**What the task requires:** In the passage about the Union Square Greenmarket, which of the three vegetables the writer planted didn't grow?

**Passage to read:**
Content starts

IMG_2282.JPGFall is Harvest Time: apples, squash, pumpkins, the last of the lettuces. The Greenmarket in Union Square is a mecca for cooks, both serious and amateur; for photographers, who exclaim over the brilliant colors (causing the farmers to snicker); and for urban wanderers, who wander among the stands and pretend they’re in bucolic-ville.

I go to the Greenmarket several times a week, hoping somehow to instill in Liam and Caleb the awareness that food doesn’t come from Fresh Direct boxes.I’m not sure it’s working (the list of what my children won’t eat is a daily testament to my failure as a mother), but I persist.

This summer, I even went so far as to plant my own vegetables. Three vegetables, to be precise. No, not three types of vegetables, just three vegetables: one pot of carrots (didn’t grow); many pumpkin seeds, which turned into one thriving pumpkin vine for June and July, spawning great thoughts of Halloween carving, until mid-August, when the vines wizened and died, looking much like the legs and feet of the Wicked Witch of the West, post-house collision. And sweet potatoes, which I plant mostly because I like the bright green vines – I  twine them around the fence of our terrace in an effort to make things look a little less institutional.

(Yes, we have that most precious of New York commodities: outside space. Across the hall from our apartment is a concrete fenced-in terrace that runs the length of the building; it gets sun until about noon at the peak of summer, as well as a steady stream of noise and bus exhaust.)

Content ends

**Recorded data:**
Content starts

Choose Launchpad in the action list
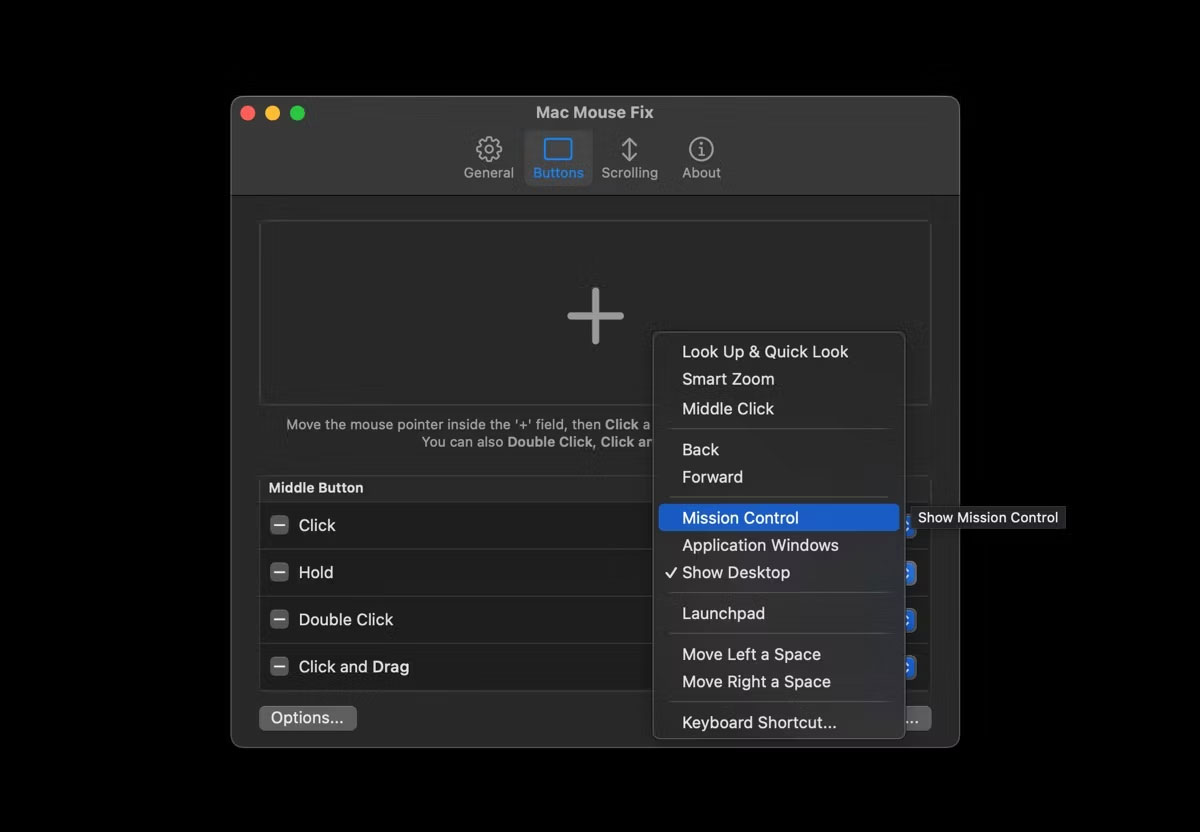[723, 613]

Content ends

**Result for this exercise:** The carrots didn't grow.